Is there a way to read data from a pandas DataFrame and construct a tree using anytree?
Parent Child
A A1
A A2
A2 A21
I can do it with static values as follows. However, I want to automate this by reading the data from a pandas DataFrame with anytree.
>>> from anytree import Node, RenderTree
>>> A = Node("A")
>>> A1 = Node("A1", parent=A)
>>> A2 = Node("A2", parent=A)
>>> A21 = Node("A21", parent=A2)
Output is
A
├── A1
└── A2
└── A21
This question AND especially the ANSWER has been adopted, copied really, from:
Read data from a file and create a tree using anytree in python
Many thanks to @Fabien N
Create nodes first if not exist, store their references in a dictionary nodes
for further usage. Change parent when necessary for children. We can derive roots of the forest of trees by seeing what Parent
values are not in Child
values, since a parent is not a children of any node it won't appear in Child
column.
def add_nodes(nodes, parent, child):
if parent not in nodes:
nodes[parent] = Node(parent)
if child not in nodes:
nodes[child] = Node(child)
nodes[child].parent = nodes[parent]
data = pd.DataFrame(columns=["Parent","Child"], data=[["A","A1"],["A","A2"],["A2","A21"],["B","B1"]])

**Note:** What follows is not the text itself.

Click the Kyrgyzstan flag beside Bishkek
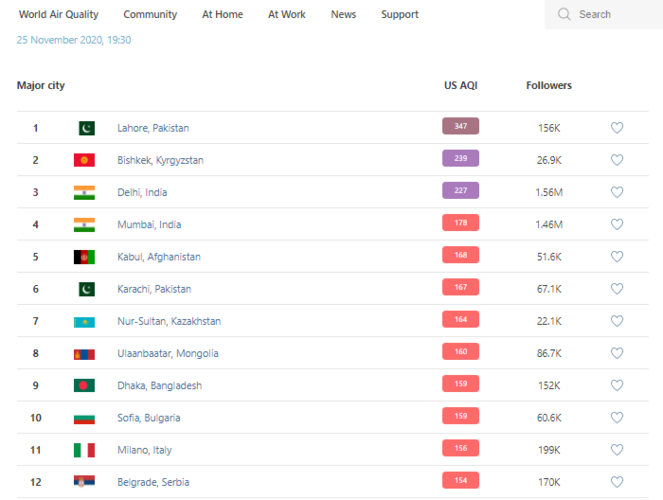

nodes = {} # store references to created nodes
# data.apply(lambda x: add_nodes(nodes, x["Parent"], x["Child"]), axis=1) # 1-liner
for parent, child in zip(data["Parent"],data["Child"]):
add_nodes(nodes, parent, child)
roots = list(data[~data["Parent"].isin(data["Child"])]["Parent"].unique())
for root in roots: # you can skip this for roots[0], if there is no forest and just 1 tree
for pre, _, node in RenderTree(nodes[root]):
print("%s%s" % (pre, node.name))
Result:
A
├── A1
└── A2
└── A21
B
└── B1
Update printing a specific root:
root = 'A' # change according to usecase
for pre, _, node in RenderTree(nodes[root]):
print("%s%s" % (pre, node.name))